Christian Ethics Today

Meganumbers

Meganumbers
By Martin Marty


            WORLD magazine represents political-religious conservatism, and is rarely self-critical about its commitments, but much of its reporting is a scrutinizing of the religious right and churchly movements that go with it. So one should pay attention to Warren Cole Smith’s “Numbers Racket: Survey Results on Megachurch Growth Do Not Add Up” (December 1). Smith gives instances of wildly disparate reports on membership, attendance, and financial statistics turned in by many of the congregations covered in a recent Outreach magazine article, “100 Fastest-Growing U.S. Churches.” Typically, one church boasted 18,000 weekly attendees in 2006 but only 13,000 in 2007—a 30 percent decline? “No: A mistake,” explained one analyst.

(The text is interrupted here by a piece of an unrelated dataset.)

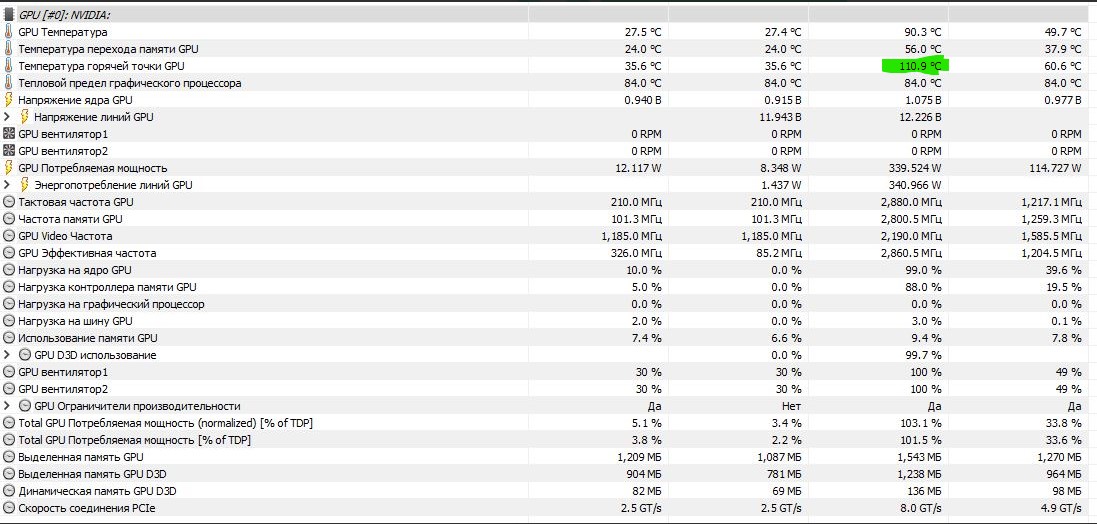
Task: Click the fan icon on GPU вентилятор2 RPM row
Action: [x=9, y=151]
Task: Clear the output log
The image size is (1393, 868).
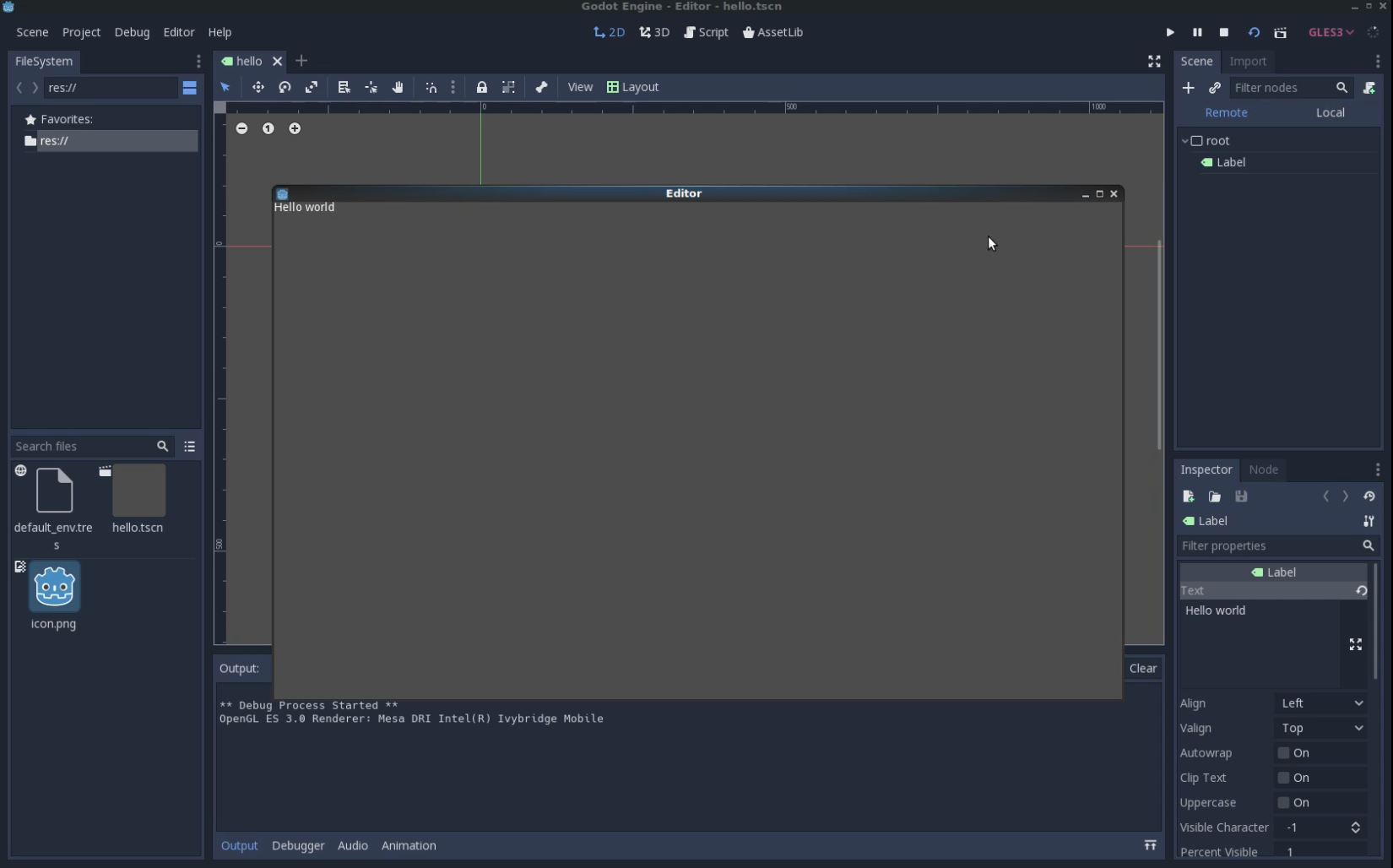Action: coord(1143,668)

            Smith reports that so many such “mistakes” were reported that Outreach is going to try to revisit the numbers and be more watchful and accurate in the future. Dan Gilgoff of U.S. News & World Report said that in his experience, megachurch pastors “notoriously inflate membership” numbers. Why? “Media attention, political influence, and money. . . Journalists have long been guilty of taking these numbers at face value.” Another expert says such lists are “seriously flawed . . . you don’t get information that very closely resembles the truth. Using numbers to measure the effectiveness of a church seems a questionable measure…” A theology professor says if “growth alone is a sign of what God is doing, then AIDS and Islam could share a claim for God’s blessing.” Outreach begs off: “We have accurately reported the numbers as we have received them.”

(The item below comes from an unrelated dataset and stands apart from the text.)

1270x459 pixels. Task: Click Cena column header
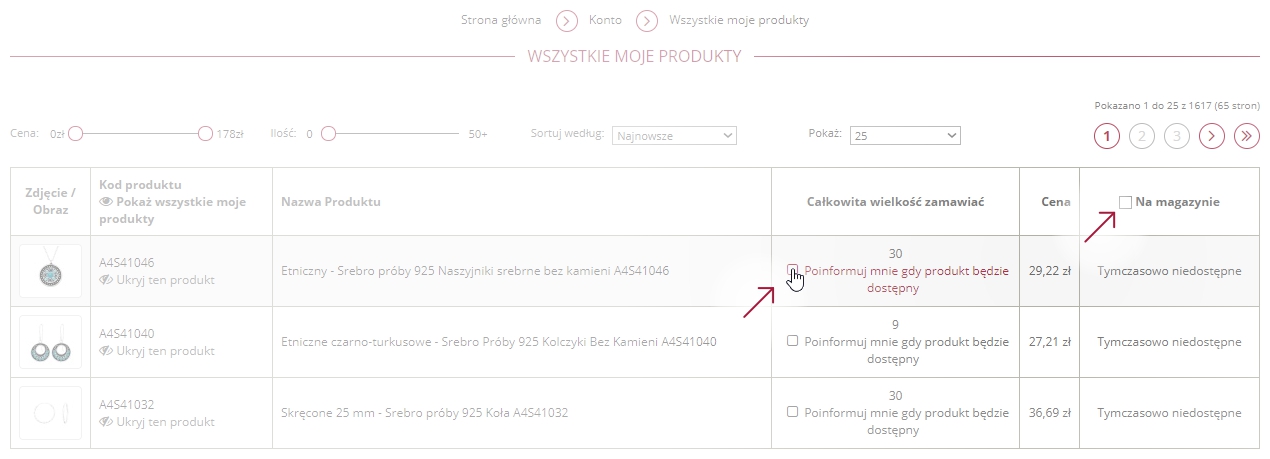coord(1055,202)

            Megachurches are not alone in the policy of lying-by-statistics; mini-churches might also stretch, but for other reasons. We noted long ago that when some denominations started trying to assess congregations on a per capita basis, the capita-numbers instantly dwindled. On a personal note, when fifty years ago I was a pastor of a new mini-mission church and we had to turn in quarterly reports to impress a supervising and subsidizing board, we did not lie-by-statistics, but we were zealous counters. I have no doubt that the organist got counted in all three services, as might an on-duty custodian and every infant in the nursery. All of which is to illustrate the contention that megachurches and media which report on them are not the only problem-makers.
            The “mega-” instances draw attention in our analyses of religion in public for the reasons Gilgoff said: They are most tempted to work for “media attention, political influence, and money.” If WORLD and the experts it quotes keep watchdogging, we may get a more fair picture of power relations in American churches.

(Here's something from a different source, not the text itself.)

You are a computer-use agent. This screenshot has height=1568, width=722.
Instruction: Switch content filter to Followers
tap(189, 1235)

            The magazine includes a side-bar reporting on a celebrated self-examination that is big in the blog world: Pioneer megachurch founder and pastor Bill Hybels of famed Willow Creek Church in Chicago has gone public with soul-searching of his church and its kin, creatively questioning whether such fast-growing churches have done their task of disciple-building. “We made a mistake.” He is likely to put energy into correcting it, if it’s not too late for the movement.